When he had gone a mile farther he found himself on the main road. The servant said to him, “You know the way from this point on, so I shall go back,” and thus at last the young man reached his home.
He found there an exorcising ceremony in progress. Witches and spirit worshippers had been called and were saying their prayers. The family, seeing the young man come home thus, were all aghast. “It is his ghost,” said they. However, they saw in a little that it was really he himself. The mother asked why he had not come home in all that time. She being a very violent woman in disposition, he did not dare to tell her the truth, so he made up something else. The day of his return was the anniversary of his supposed death, and so they had called the witches for a prayer ceremony. Here he opened the bundle that his wife had given him and found four suits of clothes, one for each season.
In about a year after his return home the mother, seeing him alone, made application for the daughter of one of the village literati. The man, being timid by nature and afraid of offending his mother, did not dare to refuse, and was therefore married; but there was no joy in it, and the two never looked at each other.
The young man had a friend whom he had known intimately from childhood. After his return the friend came to see him frequently, and they used to spend the nights talking together. In their talks the friend inquired why in all these years he had never come home.

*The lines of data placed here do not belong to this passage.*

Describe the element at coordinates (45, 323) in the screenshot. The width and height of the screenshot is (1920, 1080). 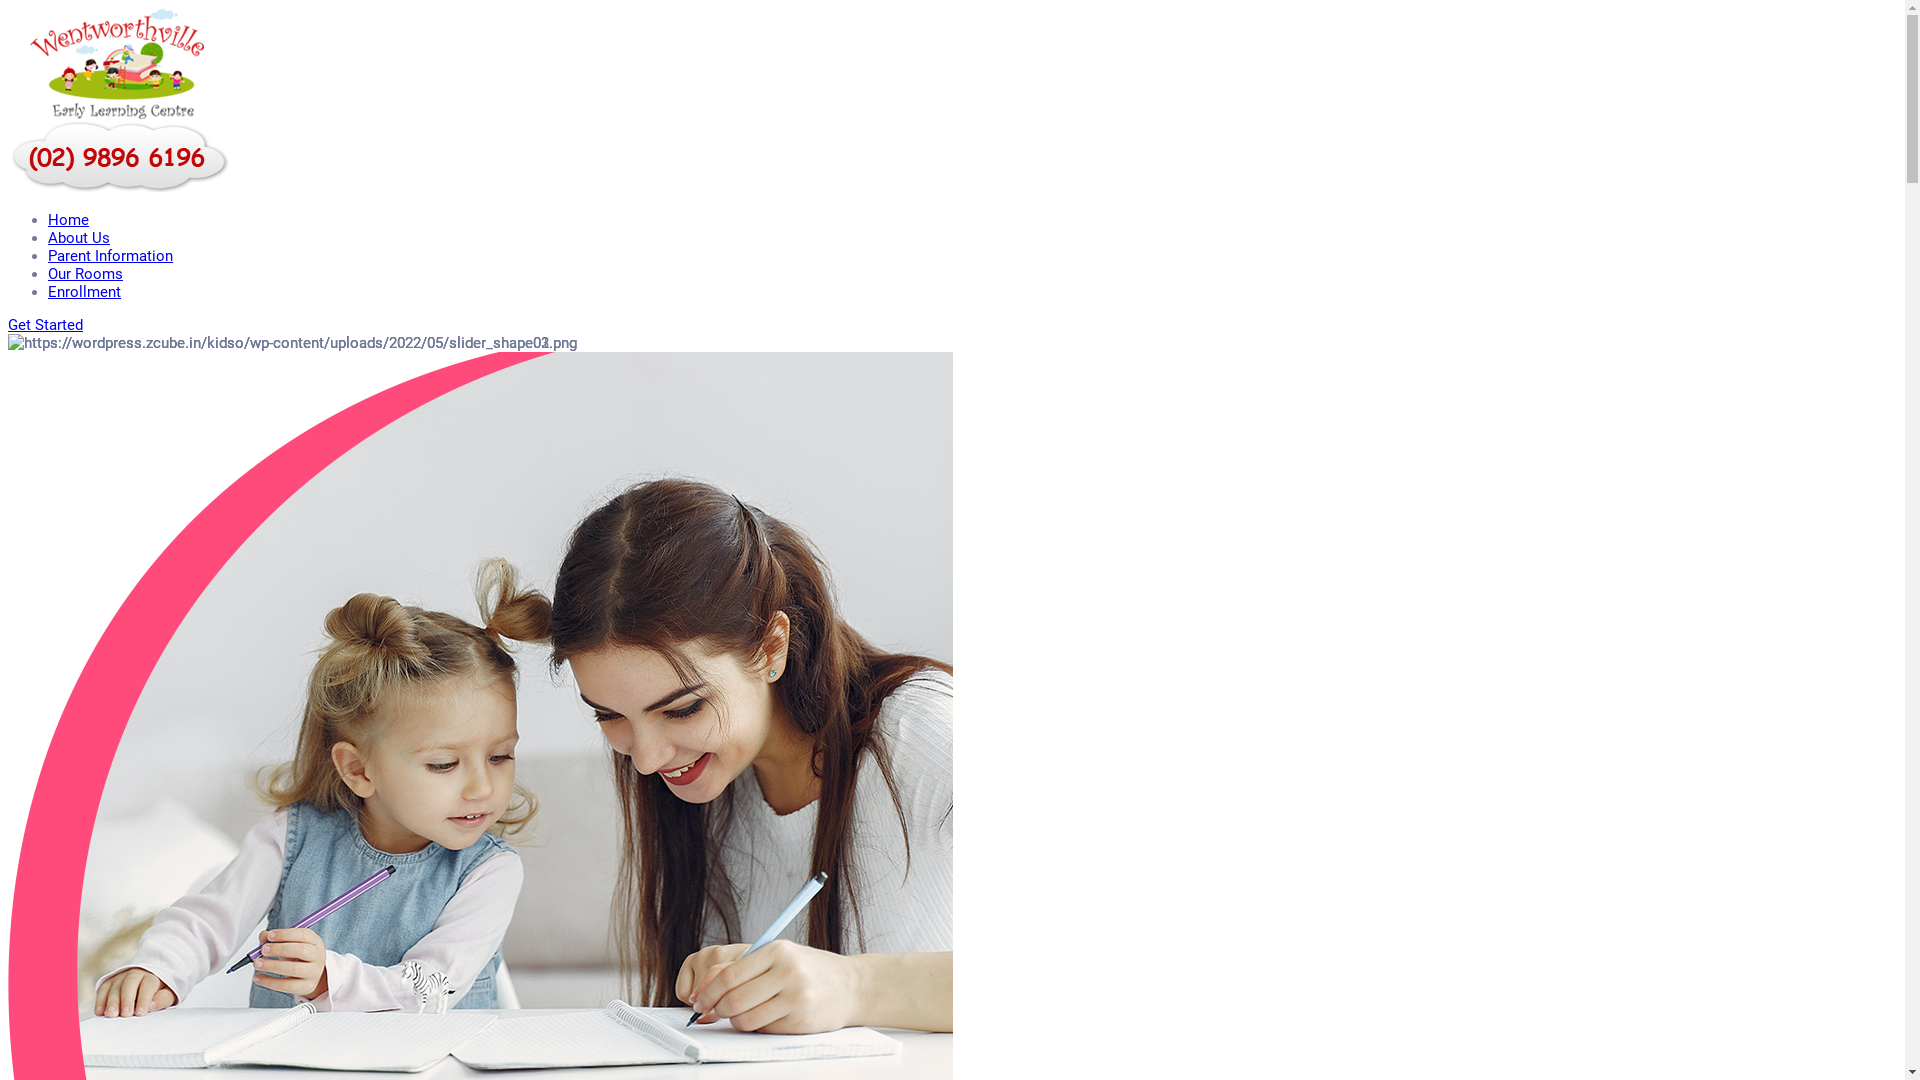
I see `'Get Started'` at that location.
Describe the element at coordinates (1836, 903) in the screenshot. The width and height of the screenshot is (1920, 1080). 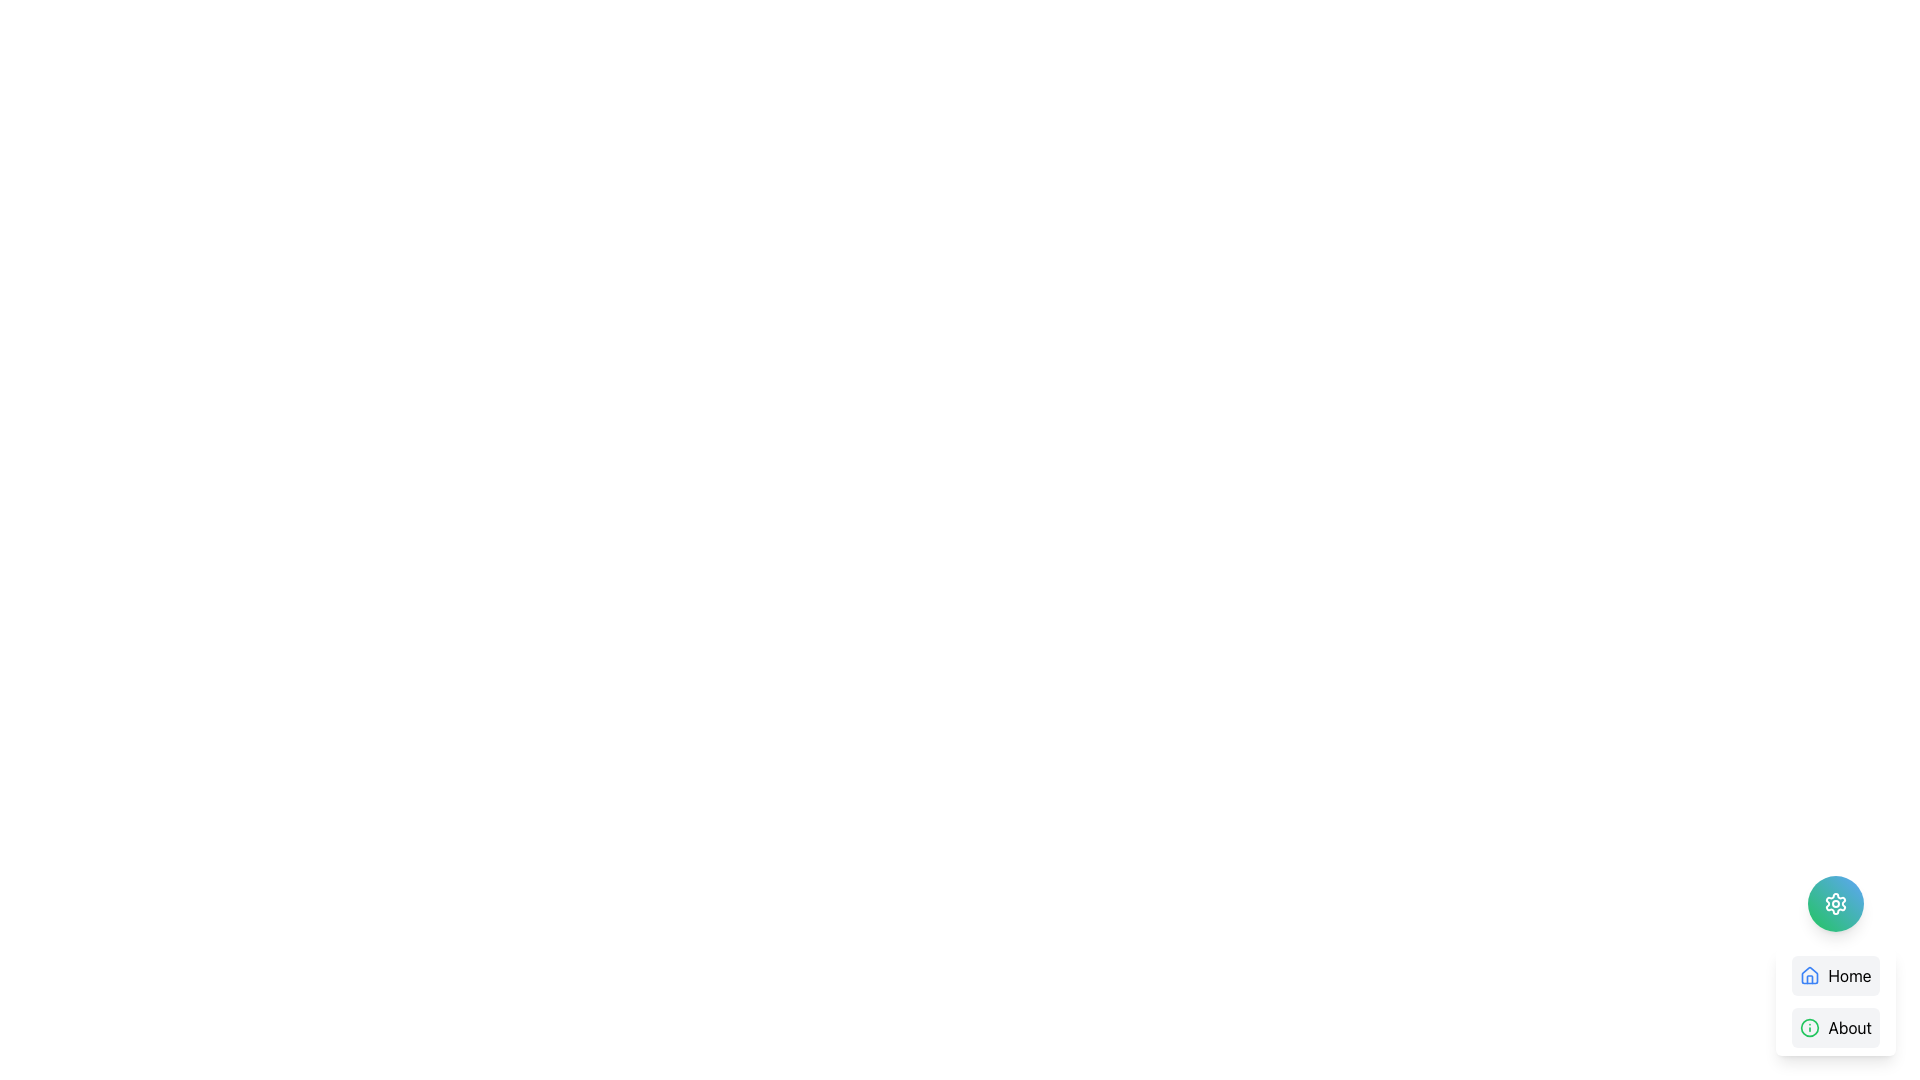
I see `the settings icon, represented as a cogwheel within a round button with a gradient background` at that location.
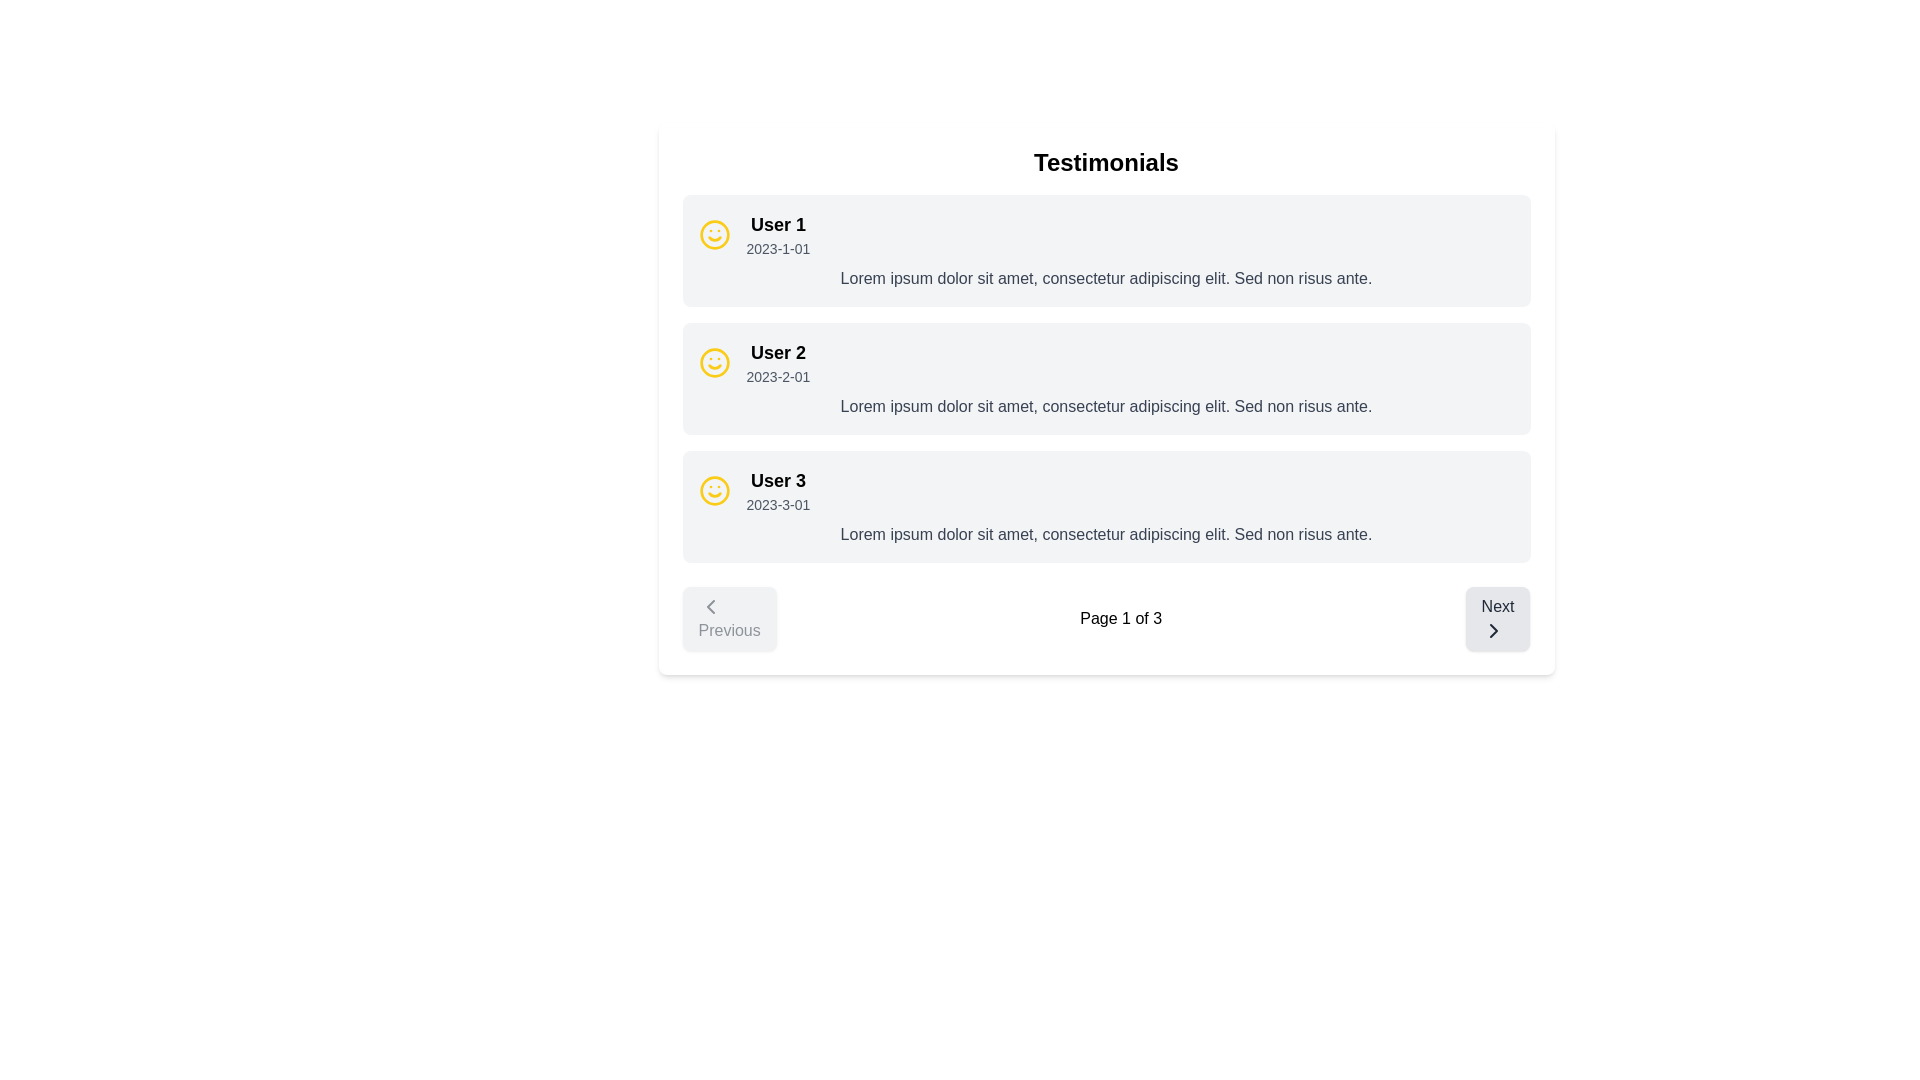 The image size is (1920, 1080). What do you see at coordinates (777, 490) in the screenshot?
I see `the Textual Information Block containing 'User 3' and the date '2023-3-01', which is styled with a bold font for the username and a smaller gray font for the date` at bounding box center [777, 490].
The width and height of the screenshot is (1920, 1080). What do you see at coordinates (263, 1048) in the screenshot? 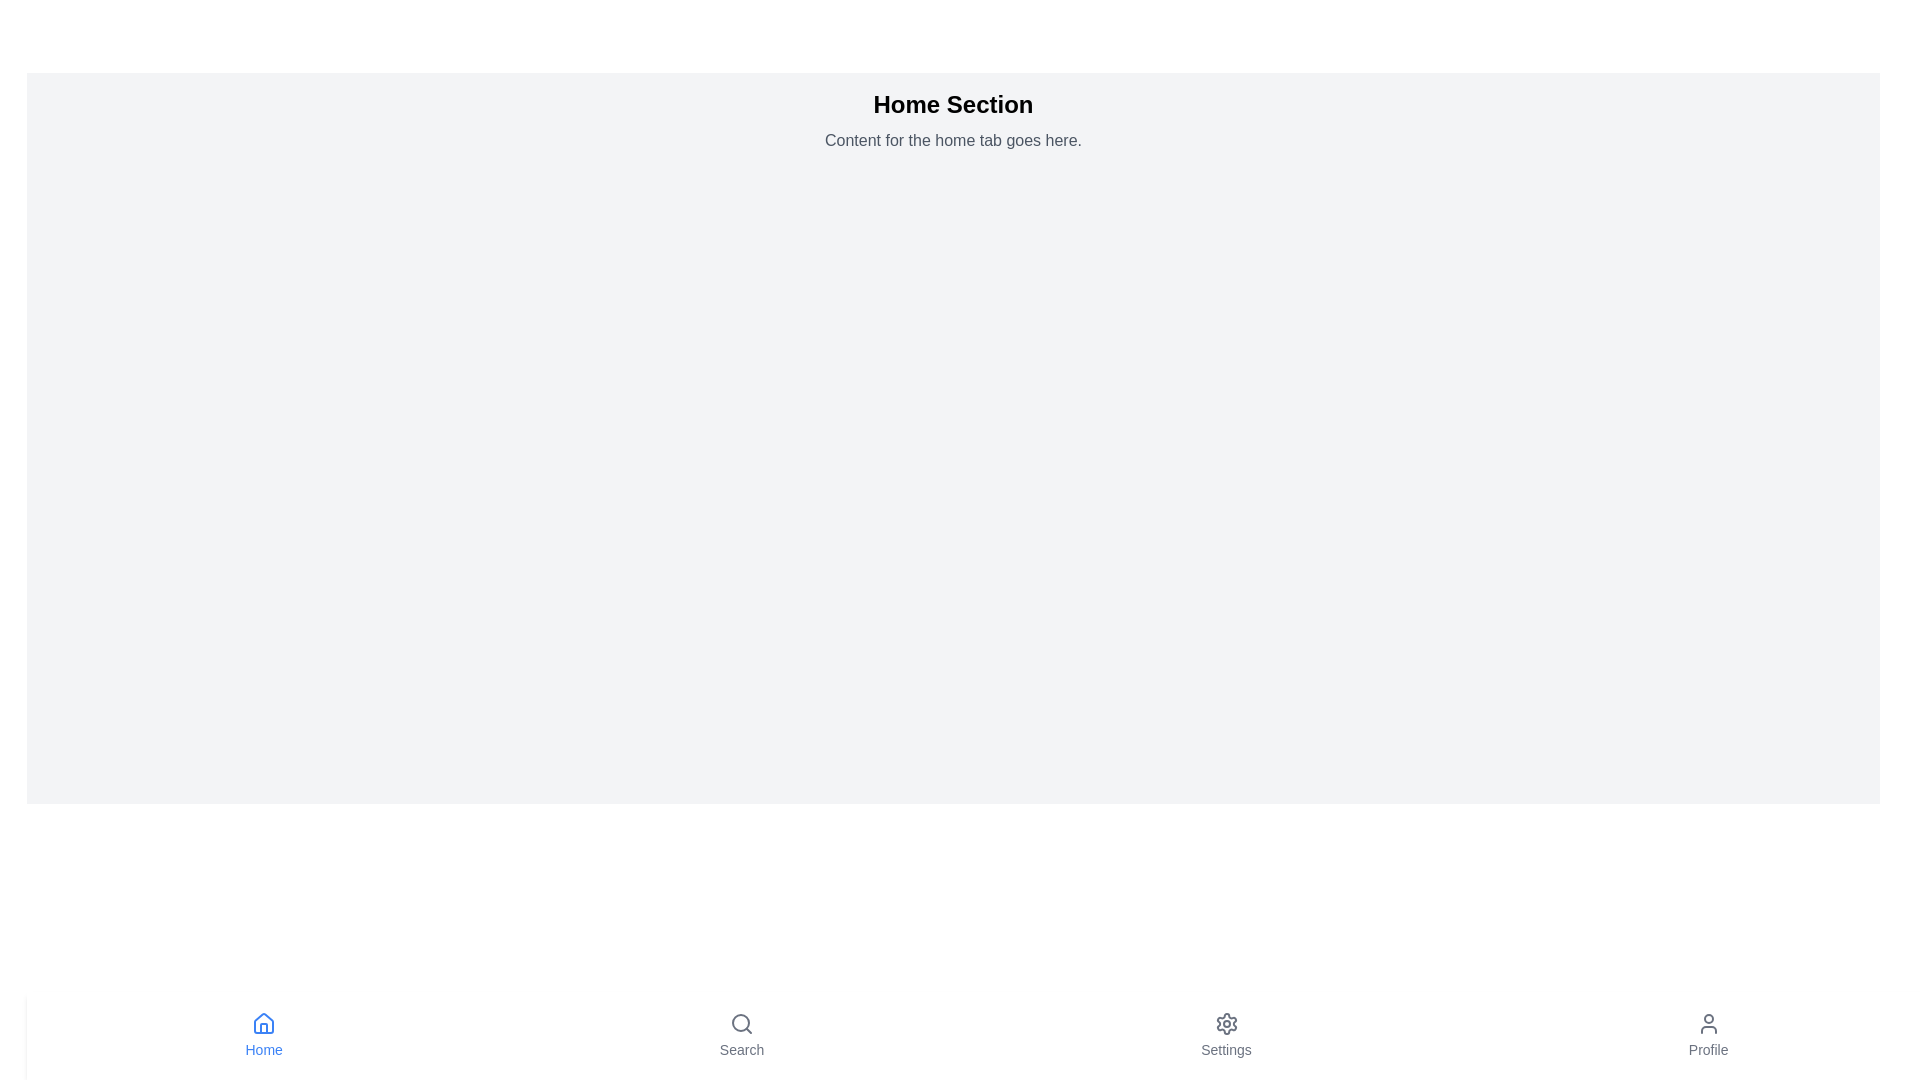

The young man then told him what had befallen him in the land of the genii, and how he had been there and had been married. The friend looked at him in wonder, for he seemed just as he had remembered him except in the matter of clothing. This he found on examination was of very strange material, neither grass cloth, silk nor cotton, but different from them all, and yet warm and comfortable. When spring came the spring clothes sufficed, when summer came those for summer, and for autumn and winter each special suit. They were never washed, and yet never became soiled; they never wore out, and always looked fresh and new. The friend was greatly astonished.
Some three years passed when one day there came once more a servant from the master of the genii, bringing his two sons. There were also letters, saying, “Next year the place where you dwell will be destroyed and all the people will become ‘fish and meat’ for the enemy, therefore follow this messenger and come, all of you.”
He told his friend of this and showed him his two sons. The friend, when he saw these children that looked like silk and jade, confessed the matter to the mother also. She, too, gladly agreed, and so they sold out and had a great feast for all the people of the town, and then bade farewell. This was the year 1635. They left and were never heard of again.
The year following was the Manchu invasion, when the village where the young man had lived was all destroyed. To this day young and old in Ka-pyong tell this story.